### Fragmento de página
Los trastornos de ansiedad son una categoría dentro de la Décima Clasificación de las Enfermedades de la OMS. Antes se les llamaba trastornos neuróticos o neurosis, término que ha caído en desuso. Las formas más leves de estos trastornos se ven principalmente en atención primaria y en ellas son frecuentes las mezclas de síntomas (la coexistencia de angustia y depresión es, con mucho, la más frecuente). Son nuestros familiares que siempre están nerviosos o nosotros mismos que no podemos conciliar el sueño ante una preocupación o vamos al cuarto de urgencias por síntomas de un infarto para que solo nos den diazepam y nos digan que no es más que ansiedad.
Si nos enfocáramos en las cosas negativas que nos han pasado, todos estaríamos deprimidos. El pasado nos ha hecho quienes somos y ese dolor que arrastramos nos hace ser ahora más fuertes, por eso, el texto sagrado dice que el oro se fragua en el fuego. Lo que hicimos no lo podemos cambiar, pero es una lección para no repetir en el presente ese mismo error.
Cuando tratamos de controlar lo que nos rodea, estamos tratando de exorcizar nuestros propios temores. El exceso de limpieza denota rasgos obsesivos, los celos inseguridad en nosotros mismos, la sobreprotección miedo a la pérdida, por decir algunos ejemplos.
En realidad, no son los hechos los que nos preocupan, sino la interpretación inadecuada de los mismos. Dirán ustedes: si tengo una enfermedad grave o un hijo que abusa de drogas, ¡cómo no preocuparme! En ambos ejemplos la preocupación es fútil, inútil. Si tengo una enfermedad grave es más productivo ocuparme de cómo resolverla, buscar atención médica, seguir las indicaciones, poner mis cosas en orden si la enfermedad tiene un curso inevitable a la muerte. En el caso de un hijo que abusa de drogas, ¿qué gano con preocuparme? Les aseguro que si la preocupación de las madres o padres resolviesen las adicciones, estas ya no existiesen. La clave, al igual que con la enfermedad grave, es ocuparse, buscar ayuda para manejar mejor esa situación y ponerle límites a ese hijo, para así llevarlo a tocar fondo y ocuparse de su problema. Al final sigue siendo válida la oración de la serenidad que dice “Señor, concédeme la serenidad para aceptar las cosas que no puedo cambiar, valor para cambiar aquellas que puedo y sabiduría para reconocer la diferencia”.

### Instrucciones
1. Según el texto sobre la ansiedad, ¿cómo se llamaba antes a los trastornos de ansiedad?
2. Reproduce del texto sobre la ansiedad el pasaje que empieza con "Cuando tratamos de" y sigue hasta "decir algunos ejemplos.".
Los ítems que siguen no hacen falta para nada de esto.

(Entradas guardadas)
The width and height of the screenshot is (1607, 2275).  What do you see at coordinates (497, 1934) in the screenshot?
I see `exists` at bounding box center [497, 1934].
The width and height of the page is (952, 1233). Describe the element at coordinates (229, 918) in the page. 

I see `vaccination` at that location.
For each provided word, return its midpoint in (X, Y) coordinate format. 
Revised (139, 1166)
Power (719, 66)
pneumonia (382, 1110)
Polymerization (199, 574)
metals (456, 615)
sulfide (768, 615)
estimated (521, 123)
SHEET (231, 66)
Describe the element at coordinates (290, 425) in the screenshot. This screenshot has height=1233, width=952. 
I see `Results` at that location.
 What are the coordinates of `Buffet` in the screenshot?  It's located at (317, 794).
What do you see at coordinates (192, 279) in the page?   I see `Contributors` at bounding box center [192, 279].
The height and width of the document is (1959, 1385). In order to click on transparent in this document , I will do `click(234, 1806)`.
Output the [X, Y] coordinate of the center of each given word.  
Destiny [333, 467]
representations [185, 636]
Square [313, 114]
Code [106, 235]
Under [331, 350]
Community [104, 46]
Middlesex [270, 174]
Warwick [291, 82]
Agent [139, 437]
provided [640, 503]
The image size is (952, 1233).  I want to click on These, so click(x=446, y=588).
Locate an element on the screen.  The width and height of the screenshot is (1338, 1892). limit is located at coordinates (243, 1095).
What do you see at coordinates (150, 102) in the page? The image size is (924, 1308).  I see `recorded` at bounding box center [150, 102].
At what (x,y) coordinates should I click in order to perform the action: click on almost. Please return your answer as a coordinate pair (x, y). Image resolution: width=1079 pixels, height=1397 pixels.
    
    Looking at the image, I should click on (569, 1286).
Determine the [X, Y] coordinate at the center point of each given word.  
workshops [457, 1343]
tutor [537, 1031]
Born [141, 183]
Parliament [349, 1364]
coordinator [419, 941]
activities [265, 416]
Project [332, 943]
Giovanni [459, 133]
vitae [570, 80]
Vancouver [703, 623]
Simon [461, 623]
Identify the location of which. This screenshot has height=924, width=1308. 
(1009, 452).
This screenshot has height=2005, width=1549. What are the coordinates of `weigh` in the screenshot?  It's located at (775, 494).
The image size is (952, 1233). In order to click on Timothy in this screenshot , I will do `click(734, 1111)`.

### Respuestas
1. Trastornos neuróticos o neurosis.

2.
Cuando tratamos de controlar lo que nos rodea, estamos tratando de exorcizar nuestros propios temores. El exceso de limpieza denota rasgos obsesivos, los celos inseguridad en nosotros mismos, la sobreprotección miedo a la pérdida, por decir algunos ejemplos.